The terra-cotta tower at Boston Avenue. Faith and beauty are not opposites. Photo: Sarah J Malerich / CC BY-SA 3.0 (Wikimedia Commons)
Beyond the Christian Aisle
Affirming faith in Tulsa is not only a Christian story, and I would be doing you a disservice to pretend otherwise. If your roots are Jewish, or you are simply seeking, the city has welcoming houses of worship for you too. Temple Israel (2004 E 22nd Pl) is Tulsa's Reform Jewish congregation and performs same-sex weddings. Congregation B'nai Emunah, known around town simply as "the Synagogue" (1719 S Owasso Ave), is a warm Conservative community that also affirms and marries queer couples. For a softer, more contemplative landing, Hope Unitarian Church (8432 S Sheridan Ave) offers a second Unitarian Universalist home in south Tulsa.
How to Walk In Without Panicking
Here is my honest counsel, from one tender heart to another. You do not owe any congregation your whole story on the first morning. Go once. Sit near the back if that is where your nerves want you. Leave at the final hymn if you need to, and let nobody guilt you about it. An affirming church earns your trust over weeks, not in a single handshake, and the good ones know that perfectly well. They have welcomed scores of people who arrived exactly as wary as you are right now.
And if you would rather verify the welcome yourself before trusting a stranger on the internet, you absolutely should. Oklahomans for Equality maintains a full Faith directory of welcoming and inclusive congregations across the Tulsa area, the same list I drew this guide from. Every address here was checked against it in June 2026. If a church you are curious about is not on that list, that silence is information, and you are allowed to ask the hard questions before you ever sit down.

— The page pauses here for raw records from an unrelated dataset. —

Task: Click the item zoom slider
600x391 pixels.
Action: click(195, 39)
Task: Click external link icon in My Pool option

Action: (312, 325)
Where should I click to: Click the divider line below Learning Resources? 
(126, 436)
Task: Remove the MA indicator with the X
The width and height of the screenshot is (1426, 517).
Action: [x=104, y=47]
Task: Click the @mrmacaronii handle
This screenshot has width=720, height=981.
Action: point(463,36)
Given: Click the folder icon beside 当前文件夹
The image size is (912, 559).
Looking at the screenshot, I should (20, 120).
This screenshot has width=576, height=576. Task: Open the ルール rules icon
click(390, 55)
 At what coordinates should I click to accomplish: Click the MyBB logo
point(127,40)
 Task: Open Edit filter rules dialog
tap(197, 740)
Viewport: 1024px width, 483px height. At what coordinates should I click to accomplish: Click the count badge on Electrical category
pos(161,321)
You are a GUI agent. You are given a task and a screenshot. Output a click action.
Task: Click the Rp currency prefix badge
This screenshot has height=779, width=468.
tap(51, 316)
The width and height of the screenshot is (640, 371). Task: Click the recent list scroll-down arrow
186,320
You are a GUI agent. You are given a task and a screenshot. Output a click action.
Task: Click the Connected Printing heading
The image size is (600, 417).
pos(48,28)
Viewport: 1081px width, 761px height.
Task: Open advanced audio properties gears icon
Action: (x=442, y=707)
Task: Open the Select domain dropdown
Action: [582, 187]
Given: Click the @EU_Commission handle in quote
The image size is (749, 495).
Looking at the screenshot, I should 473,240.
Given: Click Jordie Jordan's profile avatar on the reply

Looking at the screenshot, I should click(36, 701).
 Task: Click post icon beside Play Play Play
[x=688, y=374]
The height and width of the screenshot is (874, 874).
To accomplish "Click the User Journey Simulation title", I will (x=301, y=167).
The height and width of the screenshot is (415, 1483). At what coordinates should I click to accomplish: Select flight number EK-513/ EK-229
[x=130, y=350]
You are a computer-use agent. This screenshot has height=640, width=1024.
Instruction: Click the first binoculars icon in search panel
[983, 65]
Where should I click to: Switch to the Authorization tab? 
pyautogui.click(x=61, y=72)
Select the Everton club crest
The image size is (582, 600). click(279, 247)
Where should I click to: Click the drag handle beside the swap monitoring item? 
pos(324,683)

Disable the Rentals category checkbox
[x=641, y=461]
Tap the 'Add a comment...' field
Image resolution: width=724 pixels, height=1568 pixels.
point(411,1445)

"The God you were taught to fear and the community you were taught to flee were never the only options. Some rooms in this city have been holding a seat for you the entire time."
You spent enough years believing faith and pride could not share a Sunday. Tulsa has quietly proven otherwise, building by building, vote by vote, casserole by casserole. Whether you walk back into a sanctuary or never do is entirely your call to make, and I will adore you either way. But if some small part of you has been aching for it, now you know precisely where to go and exactly what you will find. Go see for yourself.